- Passage shown:
######
READING — The Daily Times Chronicle has learned of the death of Reading benefactor Nelson Burbank, on August 29, at age 98. The unassuming financial supporter of many town projects, World War II veteran and 95-year resident of Reading is undoubtably the Town of Reading’s greatest philanthropist. He passed away after only aa short period of poor health.
In addition to the projects that bear his name, the Burbank Ice Arena and the Burbank YMCA, he supported numerous other Reading facilities including sports fields and parks in the town he chose to call home. Until recently Burbank was a frequent visitor at the Burbank arena to watch hockey games and ice shows and the arena held a Nelson Burbank night this past December on the 25th anniversary of the opening of the rink.
“The Town of Reading lost the ultimate Rocket,” said Carl McFadden, a close friend of Burbank. “The Burbank Arena alone contributed over three million to the town over 25 years. Even recently he was asking me how the football team was gonna do this year and if (James) Murphy, the freshman, was going to work out at quarterback. Reading lost a legend.”
######
Element and text position data
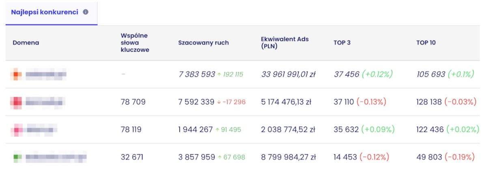Sort by TOP 3 column header
Screen dimensions: 487x177
click(342, 43)
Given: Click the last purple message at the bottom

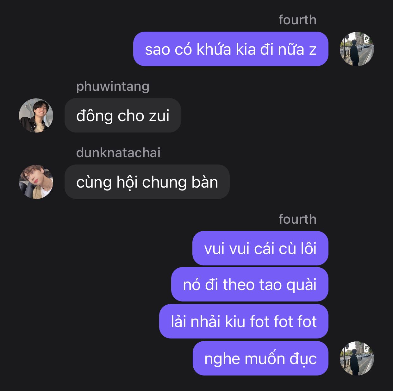Looking at the screenshot, I should [x=260, y=358].
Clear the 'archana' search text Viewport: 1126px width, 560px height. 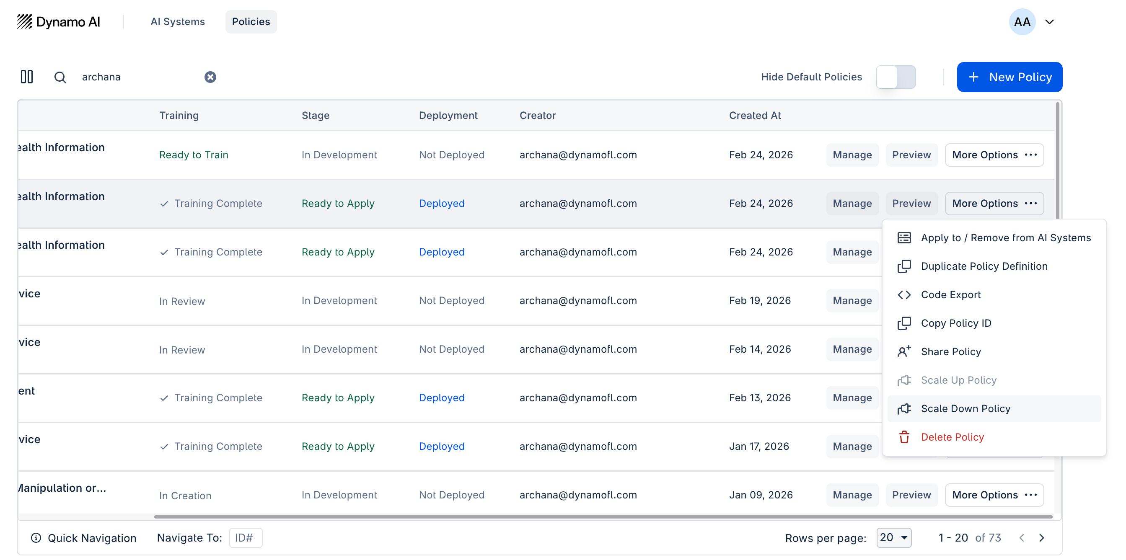coord(210,77)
######
- Exercise 1:
In the Nelson Burbank article, how old was Burbank when he died?
- Exercise 2:
Carry on the Nelson Burbank article from its final sentence.
The records have nothing to do with the Nelson Burbank article.

- Written answer 1:
He was 98.

- Written answer 2:
Town Manager Bob LeLacheur, contacted this morning said ”the community lost a good friend but his and his wife’s legacy will live on for many generations of kids through their support of many of the town’s athletic and recreational facilities.”
Besides the rink donation, Burbank and his late wife, Rita, are perhaps most renowned for emerging in the late 90s with the hopes to build a new indoor pool for the town. What resulted was the erection in 1999 of the Burbank YMCA, which besides having both an indoor pool and outdoor splash pad, directly serves area residents through a multitude of initiatives that include licensed before and after school programs, youth and teen summer camps, and health and wellness programs.
The founder of the Burbank and Company investment firm, which Burbank sold in 1982 and is now part of Wells Fargo Advisors, has also personally contributed some $600,000 to rehabilitate Memorial Park and partially funded the lights at Hollingsworth Stadium.
And according to Reading resident Carl McFadden, a town native and youth sporting advocate who considers Burbank like a "grandfather" to him, those donations are just the ones people commonly know about.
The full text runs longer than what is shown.